● **YOUR ASSIGNMENT**:
Please count the lines in the data below that hold the word "Collingwood", and give only the number.

● **GIVEN INFORMATION**:
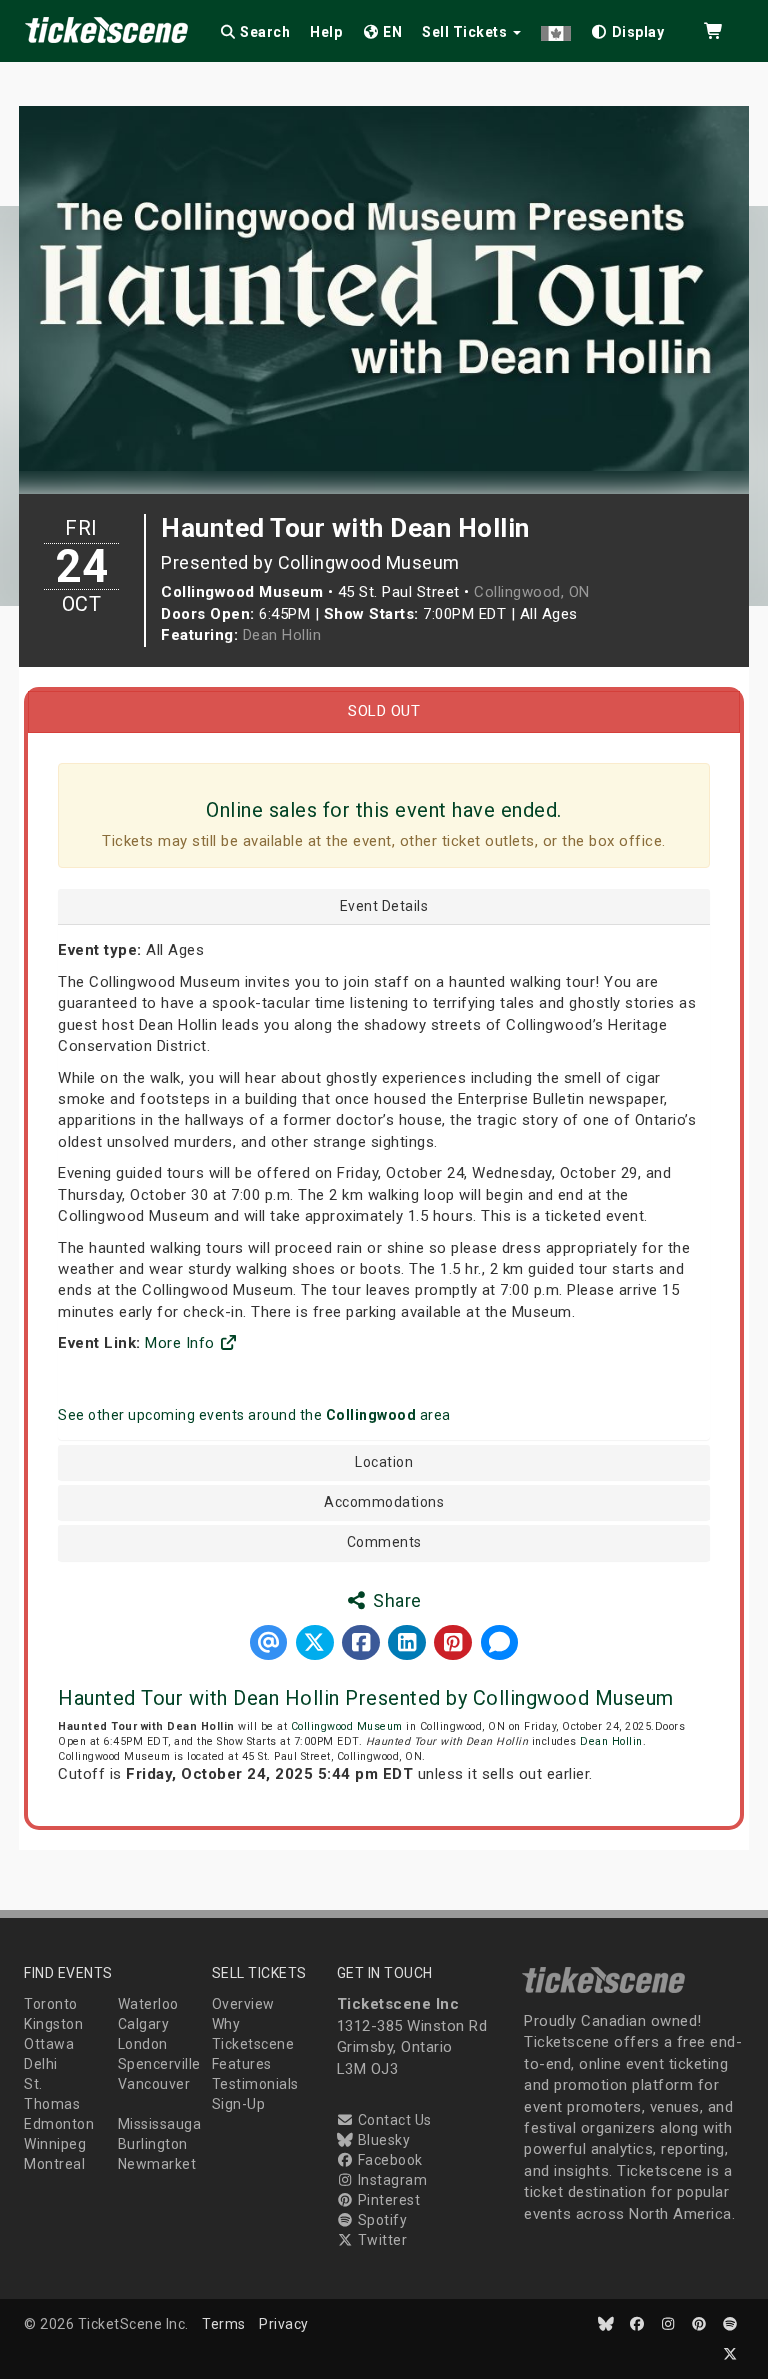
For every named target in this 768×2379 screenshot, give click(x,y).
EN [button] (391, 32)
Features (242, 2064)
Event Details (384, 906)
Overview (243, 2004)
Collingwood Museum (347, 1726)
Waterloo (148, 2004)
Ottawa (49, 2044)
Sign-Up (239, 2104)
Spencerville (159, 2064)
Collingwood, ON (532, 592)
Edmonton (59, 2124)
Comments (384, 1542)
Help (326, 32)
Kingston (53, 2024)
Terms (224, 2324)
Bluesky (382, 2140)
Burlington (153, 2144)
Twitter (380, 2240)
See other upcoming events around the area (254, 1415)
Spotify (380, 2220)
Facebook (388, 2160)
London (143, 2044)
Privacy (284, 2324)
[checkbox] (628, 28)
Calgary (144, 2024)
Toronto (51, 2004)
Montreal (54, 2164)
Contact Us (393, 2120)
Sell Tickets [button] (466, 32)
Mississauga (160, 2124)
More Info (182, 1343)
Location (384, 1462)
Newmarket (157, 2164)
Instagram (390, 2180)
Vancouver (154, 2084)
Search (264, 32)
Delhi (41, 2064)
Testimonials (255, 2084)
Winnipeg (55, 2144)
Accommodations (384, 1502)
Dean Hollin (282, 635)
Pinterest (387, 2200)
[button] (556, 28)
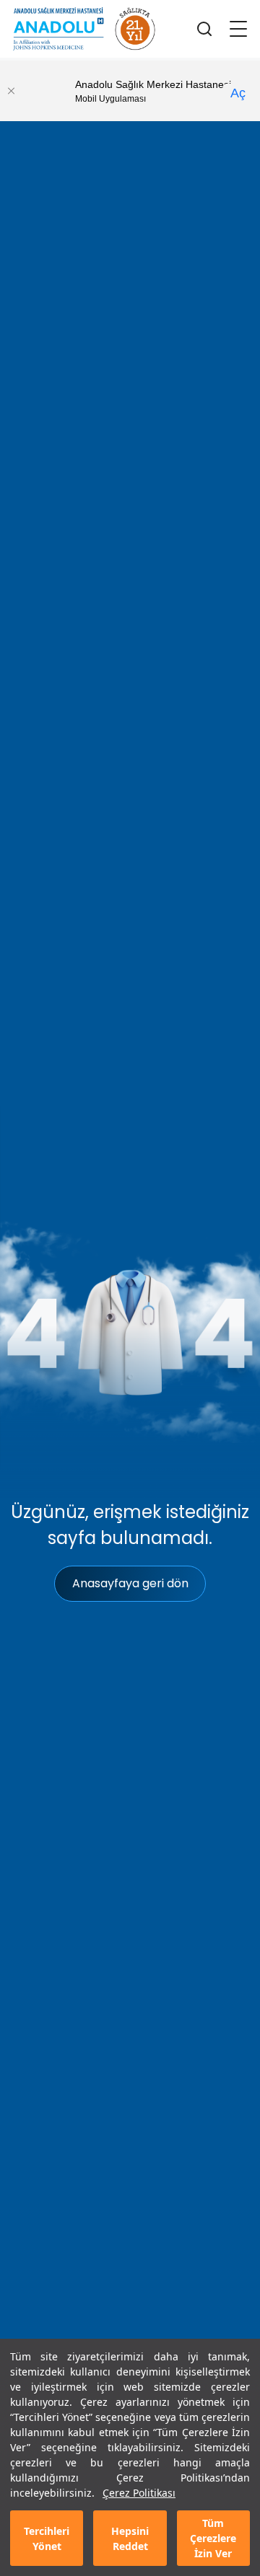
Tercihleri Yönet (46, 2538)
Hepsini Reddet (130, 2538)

* * *

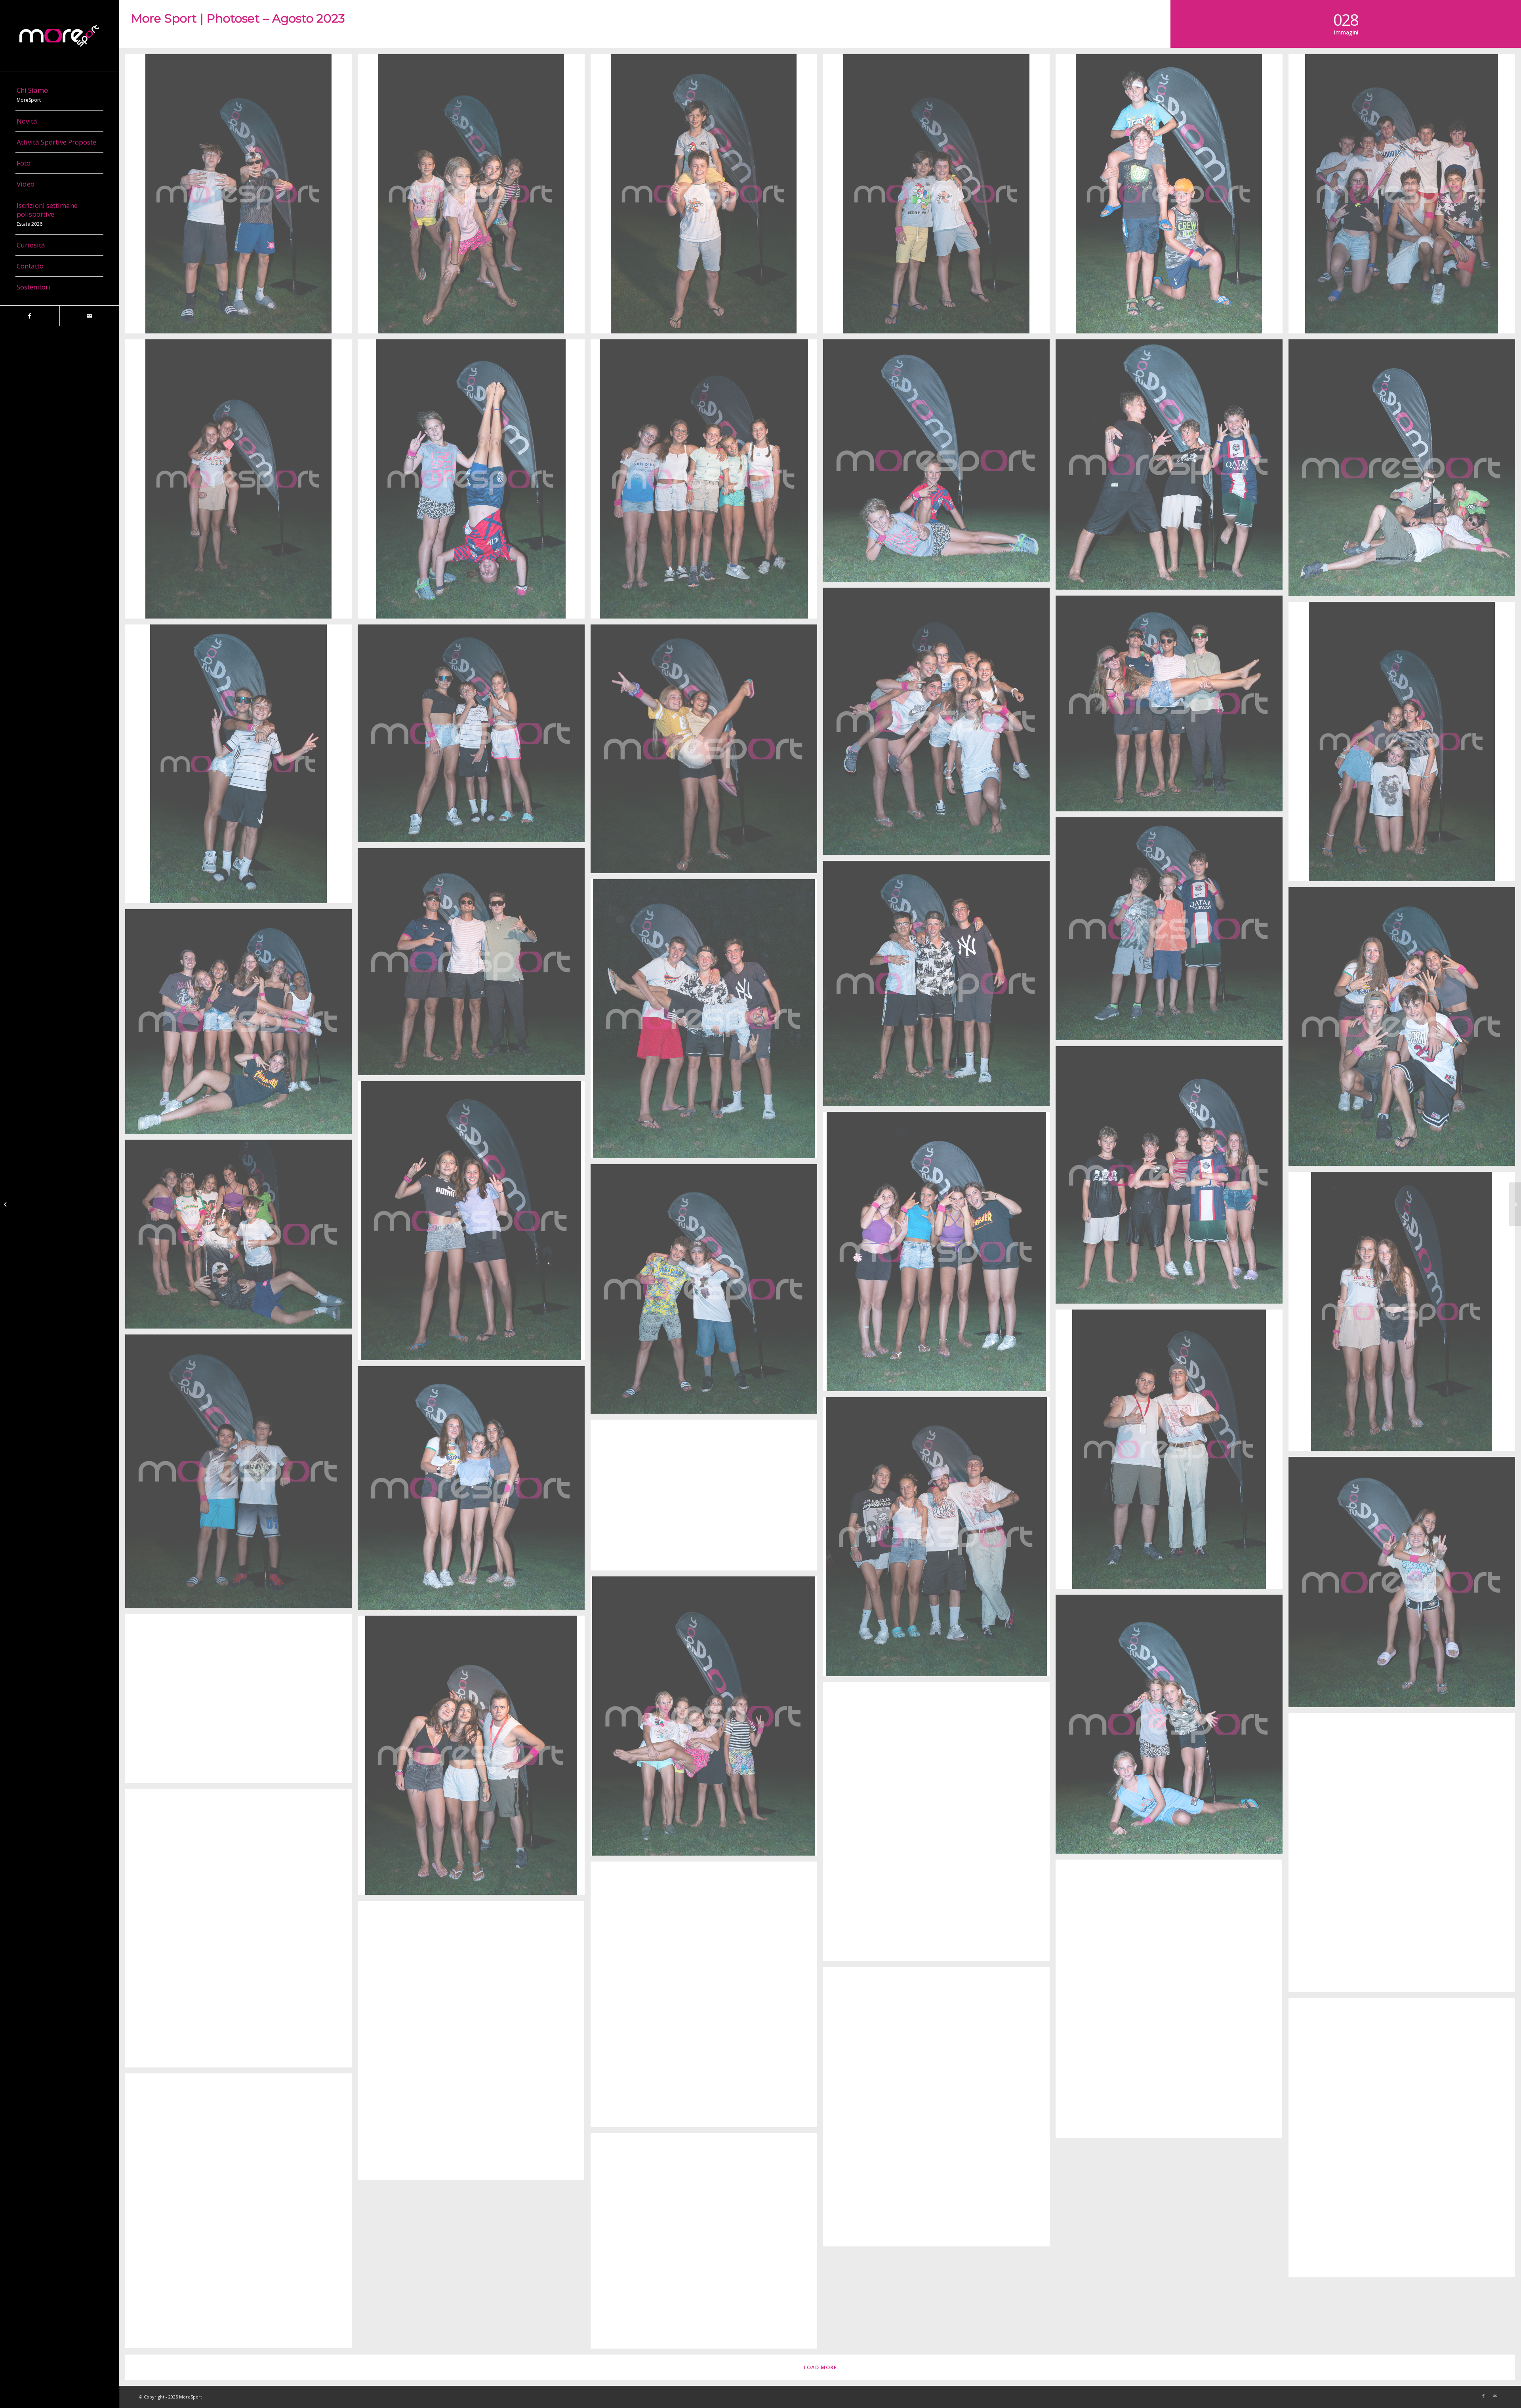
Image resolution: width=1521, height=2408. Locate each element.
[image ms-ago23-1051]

● **EXERCISE RESPONSE**:
2